* **Prompt**:
The answer must be every line of the records below that contains the word "Open".

* **Supplied records**:
((

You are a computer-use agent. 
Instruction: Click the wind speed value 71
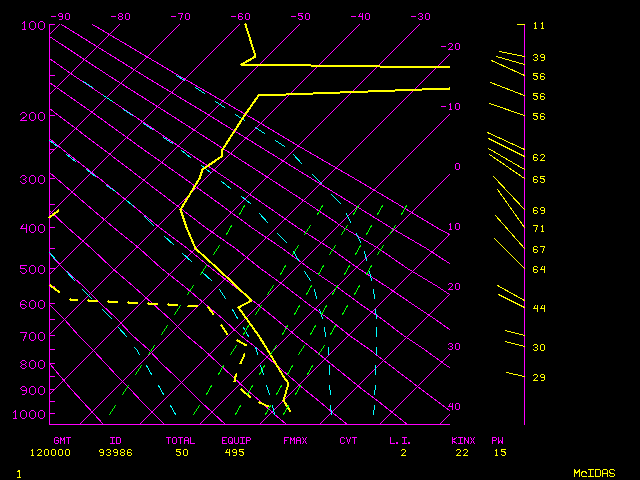[539, 229]
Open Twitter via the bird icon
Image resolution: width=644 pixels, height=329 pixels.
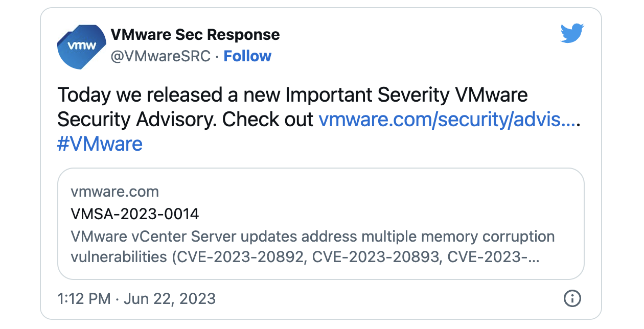pyautogui.click(x=572, y=33)
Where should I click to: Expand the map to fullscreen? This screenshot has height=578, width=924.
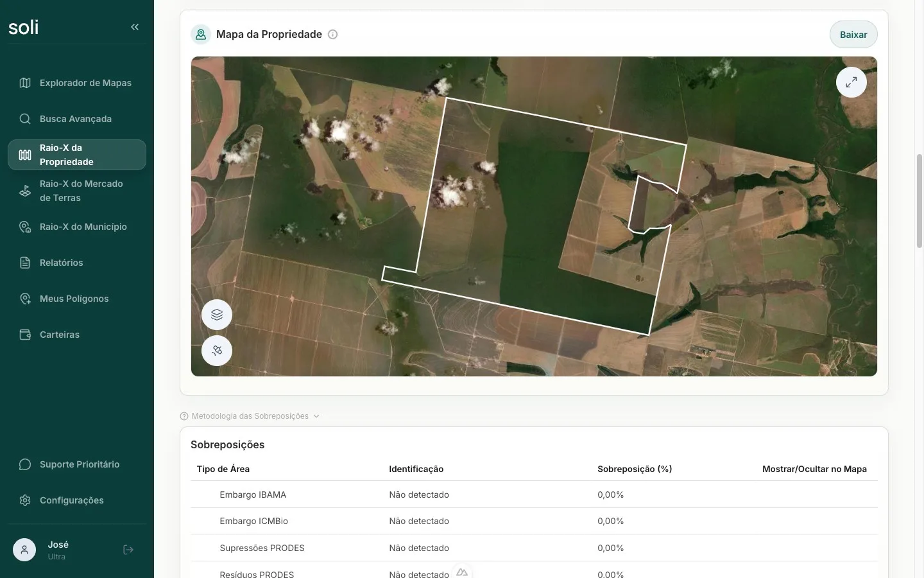851,82
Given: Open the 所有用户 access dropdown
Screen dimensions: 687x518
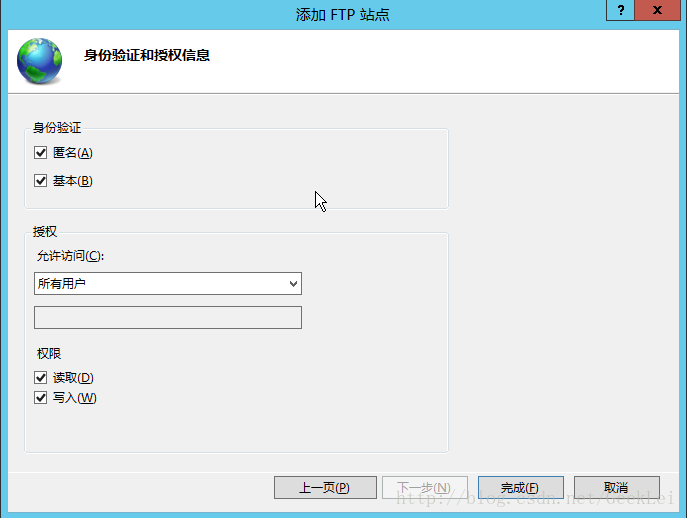Looking at the screenshot, I should click(167, 284).
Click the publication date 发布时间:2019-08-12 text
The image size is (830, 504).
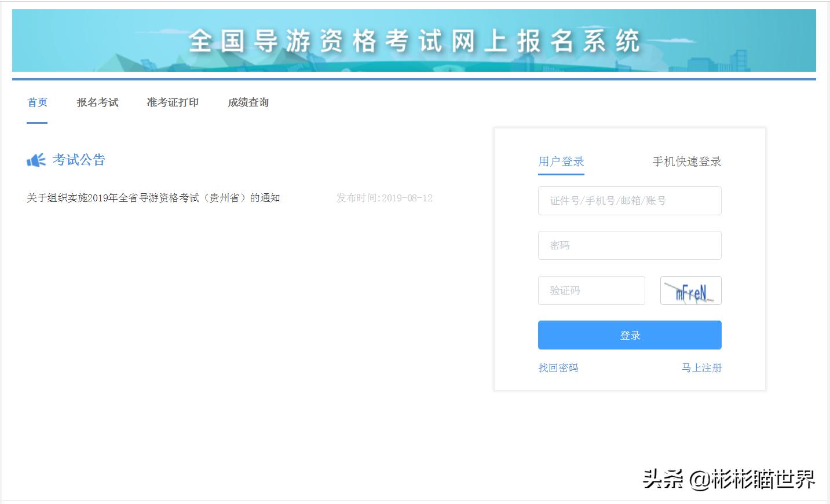click(x=383, y=197)
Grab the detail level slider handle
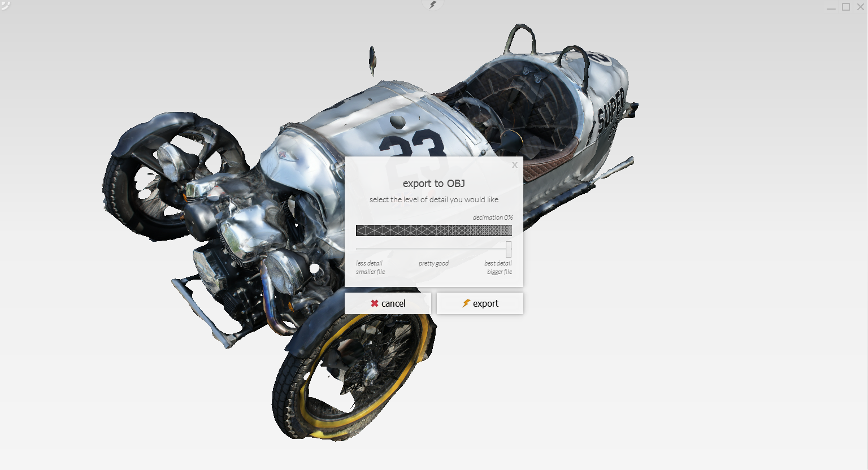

))

* **Completed exercise**:
Open Twitter via the bird icon
Given: Open the 所有用户 access dropdown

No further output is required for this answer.